The RICS EU Referendum Paper which examines the pros and cons of the UK remaining and exiting Europe includes new survey data showing that there has been a steady easing in international demand for UK office, industrial and retail property since the referendum was confirmed in Q2 2015.
The RICS research has shown demand for UK commercial property among international investors stalls as referendum approaches. The survey shows that short term uncertainty has contributed to falling international investment demand in central London, that rental and capital value projections scaled back after 2015 announcement of EU referendum, and only six per cent of survey respondents say Brexit will have positive impact on commercial property sector.
Uncertainty caused by the EU referendum has been cited by 38 per cent of RICS members working within the sector as the reason why major international retailers and other businesses have been nervous of investing in Britain.
Should Britain leave the EU, 43 per cent of respondents felt that it would have a negative impact on the commercial property sector and only six per cent said a Brexit scenario would have a positive impact on the commercial property sector.
The EU Referendum Paper shows that a range of key industries from residential housing to construction and rural have been hit by short term uncertainty. However, across the board, in the longer term, steady growth is still predicted across rural, land and built environment sectors.
RICS chief economist, Simon Rubinsohn, said: “There is no doubt that since the EU referendum became a certainty following the General Election last May, we have seen a decline in interest from overseas investors in UK commercial property. At least in the short-term, we know that international retailers and service providers are finding the UK market less attractive.

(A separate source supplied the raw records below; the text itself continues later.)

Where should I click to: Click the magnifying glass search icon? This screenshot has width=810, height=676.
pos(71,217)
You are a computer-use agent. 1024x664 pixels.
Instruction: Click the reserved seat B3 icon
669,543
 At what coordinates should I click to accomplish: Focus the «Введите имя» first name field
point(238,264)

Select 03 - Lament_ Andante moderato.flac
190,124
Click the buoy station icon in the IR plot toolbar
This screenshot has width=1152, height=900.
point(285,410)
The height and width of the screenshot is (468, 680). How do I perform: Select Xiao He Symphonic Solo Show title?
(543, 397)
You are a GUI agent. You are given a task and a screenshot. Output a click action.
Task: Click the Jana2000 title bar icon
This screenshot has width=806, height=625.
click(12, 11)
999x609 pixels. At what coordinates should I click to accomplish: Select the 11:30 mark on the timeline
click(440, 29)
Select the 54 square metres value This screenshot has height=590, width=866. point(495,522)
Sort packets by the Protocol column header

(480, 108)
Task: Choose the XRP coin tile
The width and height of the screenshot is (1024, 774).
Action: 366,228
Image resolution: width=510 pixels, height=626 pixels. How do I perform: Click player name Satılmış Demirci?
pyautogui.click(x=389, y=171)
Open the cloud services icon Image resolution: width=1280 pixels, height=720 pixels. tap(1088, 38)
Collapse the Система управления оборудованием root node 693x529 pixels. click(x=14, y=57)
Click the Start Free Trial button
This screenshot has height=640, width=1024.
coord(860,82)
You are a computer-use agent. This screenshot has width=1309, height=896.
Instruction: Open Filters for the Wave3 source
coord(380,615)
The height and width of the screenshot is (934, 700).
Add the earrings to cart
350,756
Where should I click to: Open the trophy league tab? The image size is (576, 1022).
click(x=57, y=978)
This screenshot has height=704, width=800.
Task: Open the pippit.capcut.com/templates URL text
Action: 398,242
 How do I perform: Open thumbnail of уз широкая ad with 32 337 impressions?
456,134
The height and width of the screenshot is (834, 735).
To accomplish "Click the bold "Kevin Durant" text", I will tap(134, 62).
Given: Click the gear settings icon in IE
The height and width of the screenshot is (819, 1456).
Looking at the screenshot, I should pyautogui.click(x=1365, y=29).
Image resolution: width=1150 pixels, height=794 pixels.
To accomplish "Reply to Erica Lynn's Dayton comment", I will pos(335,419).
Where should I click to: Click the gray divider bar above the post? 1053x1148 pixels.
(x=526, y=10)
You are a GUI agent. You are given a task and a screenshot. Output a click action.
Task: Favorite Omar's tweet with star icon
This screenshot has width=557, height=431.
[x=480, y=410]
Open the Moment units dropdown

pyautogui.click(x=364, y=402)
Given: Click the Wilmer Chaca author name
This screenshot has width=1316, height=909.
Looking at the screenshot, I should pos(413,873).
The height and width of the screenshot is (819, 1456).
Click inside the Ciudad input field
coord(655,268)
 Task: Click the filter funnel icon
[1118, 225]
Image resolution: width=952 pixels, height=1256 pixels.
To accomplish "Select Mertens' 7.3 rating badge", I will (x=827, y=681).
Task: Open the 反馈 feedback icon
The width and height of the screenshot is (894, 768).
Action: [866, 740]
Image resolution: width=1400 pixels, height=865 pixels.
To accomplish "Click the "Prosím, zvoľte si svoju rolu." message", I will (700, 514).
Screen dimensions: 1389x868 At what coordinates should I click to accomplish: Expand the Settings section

“Moreover, it is interesting to see that despite the climate of uncertainty across all sectors surrounding the impact of Brexit, the long-term view is that we will continue to see the value of land and property assets increase, albeit at a marginally slower rate.”
Andrew Hawkins, director of capital markets at JLL, said: “Commercial investment has slowed more than it would normally do in the first quarter. Investors and occupiers are pausing before making any long term investment decisions in real estate in the UK, but, we’ve seen greater investment interest in Dublin, Paris and Frankfurt.”
Simon Light, client development director at Arcadis, said: “Demand for construction services is very real and demand for skills and the capability has never been so strong. A Brexit will probably reduce demand. As the market has been overheating, the referendum has given developers an opportunity to wait before committing to further investment. What is clear is that the construction supply chain is very integrated right across Europe.”
Asked if London might lose its attraction should there be a vote to leave, Mr Hawkins said: “London’s success is built on an open economy. It attracts skilled people, which is why people like Google and Facebook set up here. London will continue to be strong but we’d see the regional markets become more domestic and growth would be slower.”
The RICS Royal Charter requires that the body serves the public’s interest and as such, it will not provide a steer on which way to vote. As such, the EU Referendum Paper, objectively examines various scenarios, but does not take the analysis to the next stage of a ‘stay or go’ conclusion.